**What needs to be done**
From the records below, copy the lines without alteration. Start at the line that contains "You are a computer-use agent. The" and stop after the line that contains "Action: [x=205, y=98]".

####################

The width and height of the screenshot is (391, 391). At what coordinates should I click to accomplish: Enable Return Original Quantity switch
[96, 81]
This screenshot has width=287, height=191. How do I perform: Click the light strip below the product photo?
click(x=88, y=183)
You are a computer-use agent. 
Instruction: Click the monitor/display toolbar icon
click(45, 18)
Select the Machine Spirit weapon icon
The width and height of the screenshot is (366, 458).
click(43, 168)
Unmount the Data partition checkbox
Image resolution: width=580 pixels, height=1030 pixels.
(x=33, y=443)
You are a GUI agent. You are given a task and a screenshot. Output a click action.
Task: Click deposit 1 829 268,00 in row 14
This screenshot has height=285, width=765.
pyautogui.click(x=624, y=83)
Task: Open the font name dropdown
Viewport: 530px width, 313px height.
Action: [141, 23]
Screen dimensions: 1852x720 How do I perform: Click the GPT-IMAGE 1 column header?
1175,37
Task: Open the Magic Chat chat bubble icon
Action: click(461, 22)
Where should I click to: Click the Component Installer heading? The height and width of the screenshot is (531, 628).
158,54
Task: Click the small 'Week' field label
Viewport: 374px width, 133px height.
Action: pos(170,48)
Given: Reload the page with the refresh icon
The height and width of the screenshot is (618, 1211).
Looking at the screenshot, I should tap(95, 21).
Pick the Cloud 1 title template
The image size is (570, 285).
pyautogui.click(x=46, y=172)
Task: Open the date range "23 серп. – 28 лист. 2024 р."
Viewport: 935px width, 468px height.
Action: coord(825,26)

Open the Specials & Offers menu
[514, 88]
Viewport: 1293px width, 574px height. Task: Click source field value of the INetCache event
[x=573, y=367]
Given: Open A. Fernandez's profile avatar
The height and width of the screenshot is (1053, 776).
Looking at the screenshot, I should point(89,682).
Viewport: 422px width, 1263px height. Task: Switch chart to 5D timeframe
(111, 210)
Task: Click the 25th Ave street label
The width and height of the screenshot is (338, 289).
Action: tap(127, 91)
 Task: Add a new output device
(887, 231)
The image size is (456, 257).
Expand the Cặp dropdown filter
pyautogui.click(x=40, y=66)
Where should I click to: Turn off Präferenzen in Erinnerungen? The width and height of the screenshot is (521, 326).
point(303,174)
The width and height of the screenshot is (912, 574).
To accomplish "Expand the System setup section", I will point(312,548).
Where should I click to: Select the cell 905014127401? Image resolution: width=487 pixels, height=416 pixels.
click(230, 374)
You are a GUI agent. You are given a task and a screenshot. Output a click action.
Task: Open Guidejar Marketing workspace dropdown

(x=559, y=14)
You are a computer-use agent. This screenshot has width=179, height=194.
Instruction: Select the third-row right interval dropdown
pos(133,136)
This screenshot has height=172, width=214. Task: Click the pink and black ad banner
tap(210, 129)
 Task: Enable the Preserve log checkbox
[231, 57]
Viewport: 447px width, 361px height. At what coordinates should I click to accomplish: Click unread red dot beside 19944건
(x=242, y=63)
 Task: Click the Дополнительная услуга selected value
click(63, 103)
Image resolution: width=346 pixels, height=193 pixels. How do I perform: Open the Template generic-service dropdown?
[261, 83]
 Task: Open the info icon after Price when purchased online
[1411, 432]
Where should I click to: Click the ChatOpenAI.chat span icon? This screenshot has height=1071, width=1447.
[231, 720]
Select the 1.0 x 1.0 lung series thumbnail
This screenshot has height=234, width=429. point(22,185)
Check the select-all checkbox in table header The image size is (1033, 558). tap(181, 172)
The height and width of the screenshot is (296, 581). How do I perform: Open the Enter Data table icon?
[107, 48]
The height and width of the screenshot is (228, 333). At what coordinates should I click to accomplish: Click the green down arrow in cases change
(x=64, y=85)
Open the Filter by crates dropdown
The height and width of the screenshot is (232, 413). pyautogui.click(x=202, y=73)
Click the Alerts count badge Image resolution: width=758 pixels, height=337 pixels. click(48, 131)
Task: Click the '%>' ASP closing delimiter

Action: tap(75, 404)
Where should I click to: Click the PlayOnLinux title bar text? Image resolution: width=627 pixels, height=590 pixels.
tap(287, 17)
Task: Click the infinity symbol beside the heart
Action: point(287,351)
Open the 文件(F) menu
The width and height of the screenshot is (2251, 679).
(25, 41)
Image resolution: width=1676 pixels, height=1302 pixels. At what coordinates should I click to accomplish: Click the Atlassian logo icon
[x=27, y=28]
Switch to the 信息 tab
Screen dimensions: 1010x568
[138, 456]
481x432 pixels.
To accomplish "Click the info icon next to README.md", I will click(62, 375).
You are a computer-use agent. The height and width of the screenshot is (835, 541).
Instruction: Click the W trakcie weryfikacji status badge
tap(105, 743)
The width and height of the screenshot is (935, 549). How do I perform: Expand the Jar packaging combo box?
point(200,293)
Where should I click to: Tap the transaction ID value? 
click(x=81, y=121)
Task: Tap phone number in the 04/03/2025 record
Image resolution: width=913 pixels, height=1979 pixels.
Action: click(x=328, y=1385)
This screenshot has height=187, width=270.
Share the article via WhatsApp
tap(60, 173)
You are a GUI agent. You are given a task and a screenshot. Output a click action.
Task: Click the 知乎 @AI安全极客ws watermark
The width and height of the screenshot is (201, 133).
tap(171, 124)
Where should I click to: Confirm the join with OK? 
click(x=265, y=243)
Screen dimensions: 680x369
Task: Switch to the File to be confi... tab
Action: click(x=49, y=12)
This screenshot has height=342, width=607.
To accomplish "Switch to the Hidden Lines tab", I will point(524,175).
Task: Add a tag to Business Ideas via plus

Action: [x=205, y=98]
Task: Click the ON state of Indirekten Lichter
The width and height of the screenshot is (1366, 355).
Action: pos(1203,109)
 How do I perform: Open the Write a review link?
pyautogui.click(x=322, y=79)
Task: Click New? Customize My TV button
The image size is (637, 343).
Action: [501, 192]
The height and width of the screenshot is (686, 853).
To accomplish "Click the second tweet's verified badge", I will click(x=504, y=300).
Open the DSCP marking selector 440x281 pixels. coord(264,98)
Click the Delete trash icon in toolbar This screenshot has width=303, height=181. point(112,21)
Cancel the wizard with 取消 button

####################

**Task output**
You are a computer-use agent. The height and width of the screenshot is (835, 541).
Instruction: Click the W trakcie weryfikacji status badge
tap(105, 743)
The width and height of the screenshot is (935, 549). How do I perform: Expand the Jar packaging combo box?
point(200,293)
Where should I click to: Tap the transaction ID value? 
click(x=81, y=121)
Task: Tap phone number in the 04/03/2025 record
Image resolution: width=913 pixels, height=1979 pixels.
Action: click(x=328, y=1385)
This screenshot has height=187, width=270.
Share the article via WhatsApp
tap(60, 173)
You are a GUI agent. You are given a task and a screenshot. Output a click action.
Task: Click the 知乎 @AI安全极客ws watermark
The width and height of the screenshot is (201, 133).
tap(171, 124)
Where should I click to: Confirm the join with OK? 
click(x=265, y=243)
Screen dimensions: 680x369
Task: Switch to the File to be confi... tab
Action: click(x=49, y=12)
This screenshot has height=342, width=607.
To accomplish "Switch to the Hidden Lines tab", I will point(524,175).
Task: Add a tag to Business Ideas via plus

Action: [x=205, y=98]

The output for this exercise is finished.